Arts and Culture

Freedom, Faith and Commitment

American writer Walker Percy, Obl.S.B. (May 28, 1916 – May 10, 1990) in 1987. Percy and his wife Mary Bernice Townsend converted to Catholicism in 1947. (Photo: Aspen Institute/Wikimedia Commons)

In every philosophy course that I teach at St. John’s University at some point in the course I sketch a philosophy of person that I have borrowed from contemporary philosophies such as existentialism, personalism, phenomenology and contemporary Thomism. I hope the students will find the view of person interesting, exciting and most important, true and helpful in making sense of their own experience. In his “Building the Human” (New York: Herder and Herder, 1968, pp. 192) Robert O. Johann, in commenting on a contemporary view of the human person as a responder and a creator, wrote the following:

“Man’s life is viewed as a process of interaction with the natural, social and religious forces that make up his environment, and its meaning hangs on the sort of response he gives to them.

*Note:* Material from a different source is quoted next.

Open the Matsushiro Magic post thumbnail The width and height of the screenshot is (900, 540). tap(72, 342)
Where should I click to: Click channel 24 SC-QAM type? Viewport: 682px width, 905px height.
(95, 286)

“What this response should be is suggested by the second component, creativity. The image of creativity is drawn from the fine arts. Man is an artist called to shape the stuff of daily experience into something more adequately expressive both of his own originality as a person and of that transcendent plenitude to which, as a person, he is open. His encounter with his surroundings is meant to be a creative process in which both they and he are fulfilled. This means that the world of man is essentially open to change. It is there to be transformed, not merely endured. Like the artist struggling with a stubborn medium, whose possibilities he can only gradually realize and never exhaust, man is called continually to grapple with the world around him with a view to its endless enhancement.” (p. 65)

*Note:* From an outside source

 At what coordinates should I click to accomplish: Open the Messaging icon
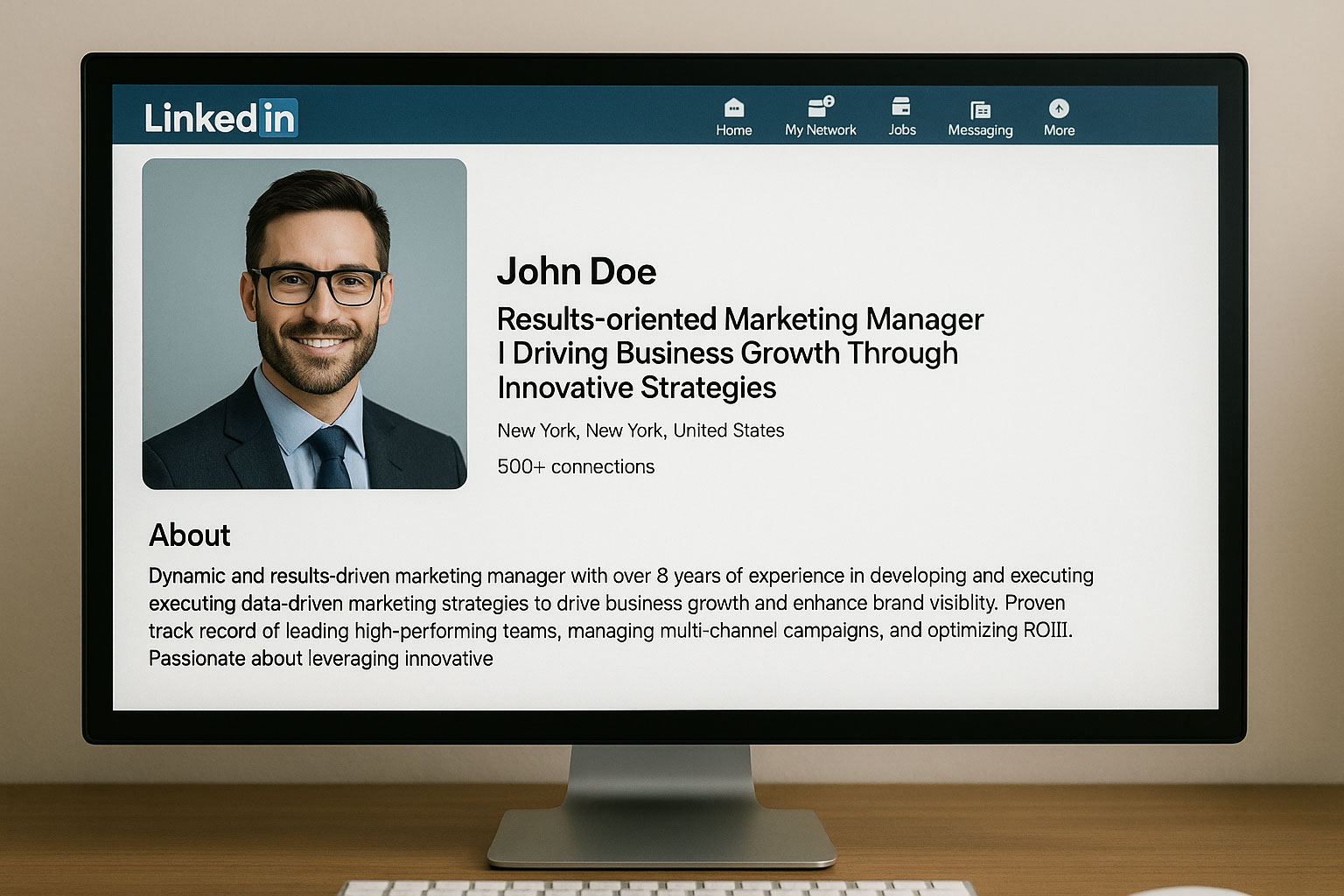click(980, 107)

I love the idea of endless enhancement. Johann’s sketch of the human person as a responder and a creator is basically the view of person that I present to students at St. John’s University. The main reason that I present this philosophy of person to college students is that I believe it to be profoundly true and also that I hope it will motivate l students to take responsibility for their life and their future. By stressing that a human person is a responder and a creator I am hoping that students will reflect deeply on what they are responding to and become critical of how they are creating their future. In creating us God has created creatures wrapped in mystery. We can always probe more deeply into who we are and where we are going. I begin a course entitled “An Introduction to the Philosophy of Person” by informing the students that we are going to spend an entire semester trying to answer these two questions: “Who am I?” and “Who are we?”

Years ago, in several of his novels, Catholic existentialist novelist Walker Percy depicted characters stuck in what Percy called the “malaise”. By malaise I believe he meant a state of confusion in which a person was merely drifting through life with little insight into self-identity, no vision of a meaningful future and no motivation to make a commitment. For someone stuck in the malaise, life is boring and it is difficult to become excited or enthusiastic about anything. Early in his novel “The Moviegoer,” Percy writes that his main character, Binx Bolling, is on a search. Posing the question “What is the search?” Percy claims that the search is what anyone not stuck in the malaise would undertake. I am concerned that the malaise might be more present today than it was more than fifty years ago when Percy wrote his novel.

If we put Johann’s insights into a faith perspective, I think they become clearer, more exciting and more beautiful. God creates us from nothing and places us in an environment that is filled with challenges. How significant are our lives? Incredibly significant! We are called to be gift-givers, to be people who live our lives the manner of a gift, which is another way of saying that we are called to be lovers!

Our vocation is to shape our environment with the Word of God as our model. We are called to influence our environment through the Good News of Jesus Christ. Our vocation would be impossible without the presence of Christ’s Spirit within us, inspiring us, motivating us, encouraging us. Jesus has redeemed the world and all peoples and we are invited to be part of the Father’s redemptive plan. I frequently say to students in my classes “If there is anyone in this room who has an inferiority complex, get over it!” Each of us is exceptionally important in God’s plan. There is no such reality as an unimportant person. Even if God wanted to, God could not create an unimportant person. We are called to be channels of God’s love, ambassadors of Christ.

Father Lauder is a philosophy professor at St. John’s University, Jamaica. He presents two 15-minute talks from his lecture series on the Catholic Novel, every Tuesday at 9 p.m. on NET-TV.